Abbreviations: BN, Bavarian Nordic; DPX, DepoVax; MVA, modified Vaccinia Ankara virus; NCT, National Clinical Trial; NIAD, National Institute of Allergy and Infectious Diseases; NIH, National Institutes of Health; RSV, respiratory syncytial virus; SeVRSV, Sendai virus vectored respiratory syncytial virus; VRC, Vaccine Research Center

Note: Each box (listing the developing organization and the NCT number) represents a vaccine candidate in a phase of clinical development. As the phase of development increases the colour of the box becomes darker. These boxes are organized by the target population that closely aligns with the populations at risk for severe disease. As with other vaccines in development, early Phase 1 clinical trials that assess safety are done in healthy adults and later stages of clinical trials (Phases 2 and 3) are done in the target population of interest to assess efficacy and effectiveness

Adapted from: Graham (2019) (8)

Live-attenuated vaccines

Live-attenuated vaccines are versions of RSV that are able to replicate but have been modified to discourage severe disease. They can be created by traditional techniques (i.e. temperature or chemical sensitivity) or by reverse genetics to create an attenuated-replication competent vaccine. The challenge of this technique is to decrease the pathogenicity of the virus but to maintain the replicative function to stimulate immune responses. One of the key downsides, however, is the possibility of partial reversion to wild-type virus (9).
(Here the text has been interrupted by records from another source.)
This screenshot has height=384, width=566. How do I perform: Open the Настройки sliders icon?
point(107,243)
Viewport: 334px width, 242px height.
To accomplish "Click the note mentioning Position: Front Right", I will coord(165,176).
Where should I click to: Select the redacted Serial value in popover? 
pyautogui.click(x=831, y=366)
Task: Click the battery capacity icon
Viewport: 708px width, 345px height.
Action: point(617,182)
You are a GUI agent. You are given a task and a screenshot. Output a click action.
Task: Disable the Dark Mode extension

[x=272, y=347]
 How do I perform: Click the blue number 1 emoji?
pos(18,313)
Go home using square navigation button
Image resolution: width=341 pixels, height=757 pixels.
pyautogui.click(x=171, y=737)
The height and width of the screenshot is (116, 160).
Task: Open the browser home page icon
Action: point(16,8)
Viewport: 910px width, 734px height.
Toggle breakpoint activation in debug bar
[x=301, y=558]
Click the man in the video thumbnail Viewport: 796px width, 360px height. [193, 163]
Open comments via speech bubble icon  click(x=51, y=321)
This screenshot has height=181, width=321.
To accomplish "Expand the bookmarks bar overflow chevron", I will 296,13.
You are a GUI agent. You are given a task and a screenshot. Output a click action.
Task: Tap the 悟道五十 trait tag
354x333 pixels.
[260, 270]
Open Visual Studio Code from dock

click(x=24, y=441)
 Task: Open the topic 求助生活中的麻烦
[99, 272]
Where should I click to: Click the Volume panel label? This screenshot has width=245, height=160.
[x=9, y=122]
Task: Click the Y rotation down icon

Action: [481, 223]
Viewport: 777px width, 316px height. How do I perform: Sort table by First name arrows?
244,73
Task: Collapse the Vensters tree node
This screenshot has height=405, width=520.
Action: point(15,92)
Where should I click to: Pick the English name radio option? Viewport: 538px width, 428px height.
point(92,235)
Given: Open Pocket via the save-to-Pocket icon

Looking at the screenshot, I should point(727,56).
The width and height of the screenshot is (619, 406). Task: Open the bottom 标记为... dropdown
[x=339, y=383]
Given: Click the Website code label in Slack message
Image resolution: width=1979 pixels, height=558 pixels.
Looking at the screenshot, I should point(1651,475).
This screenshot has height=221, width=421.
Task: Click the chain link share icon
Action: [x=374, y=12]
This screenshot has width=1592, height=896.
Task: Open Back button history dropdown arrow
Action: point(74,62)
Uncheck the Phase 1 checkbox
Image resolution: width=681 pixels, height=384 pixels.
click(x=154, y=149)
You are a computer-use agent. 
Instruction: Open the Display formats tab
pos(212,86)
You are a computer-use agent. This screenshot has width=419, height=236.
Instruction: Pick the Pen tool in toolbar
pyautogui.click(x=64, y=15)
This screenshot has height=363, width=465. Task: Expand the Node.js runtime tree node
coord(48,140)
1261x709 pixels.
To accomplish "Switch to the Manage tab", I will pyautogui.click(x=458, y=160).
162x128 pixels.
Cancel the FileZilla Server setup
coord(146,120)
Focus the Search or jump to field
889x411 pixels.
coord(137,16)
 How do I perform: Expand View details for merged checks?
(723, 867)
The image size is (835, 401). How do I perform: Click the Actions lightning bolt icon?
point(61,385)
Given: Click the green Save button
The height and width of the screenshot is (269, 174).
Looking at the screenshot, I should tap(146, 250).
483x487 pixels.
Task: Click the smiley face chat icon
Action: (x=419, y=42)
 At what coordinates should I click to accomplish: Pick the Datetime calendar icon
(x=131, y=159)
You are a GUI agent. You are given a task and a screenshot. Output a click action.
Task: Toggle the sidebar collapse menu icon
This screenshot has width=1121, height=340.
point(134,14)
This technique represents several advantages: possible needle-free delivery by intranasal administration; lack of enhanced disease (10); in the case of intranasal vaccines, replication in the presence of maternal antibodies (11); and stimulation of cellular and humoral immunity systemically and locally (12). No vaccine candidates of this type have progressed beyond Phase 2 clinical trials. The replicative nature of this vaccine and the reduced danger of ERD, makes it an attractive strategy for seronegative infants.

Vector-based vaccines

Vector-based vaccines are created from components of the RSV virus inserted into a carrier vector, to create a chimeric vector. This chimeric vector replicates according to the carrier vector properties and induces immune responses to both the insert and carrier sequences. The intent is for the carrier vector to enhance responses to the RSV components. This platform is attractive for both pediatric and older adult populations due to the reduced risk of ERD. Unlike live-attenuated vaccines, the chimeric nature of these vectors means there is no risk of reversion to wild-type RSV. In addition, replicating vectors are able to boost the immune responses to the inserted sequences. Several companies are using variations of this platform as RSV vaccine candidates. (See infographic for an overview of the products from each manufacturer).

  • Bavarian Nordic (BN) is developing a vector from modified Vaccinia Ankara (MVA) virus, based on the orthopox virus used as a vaccine against smallpox. This vector is used to express several RSV antigens, including wild-type F, G, N, M2-1, and potentially other proteins. This candidate is in the Phase 2 clinical trials of MVA-BN-RSV in older adults [National Clinical Trial (NCT)02873286] for either a one or two-dose strategy via intramuscular route of administration. This trial has demonstrated that this vaccine induces both B and T-cell responses and neutralizing antibodies.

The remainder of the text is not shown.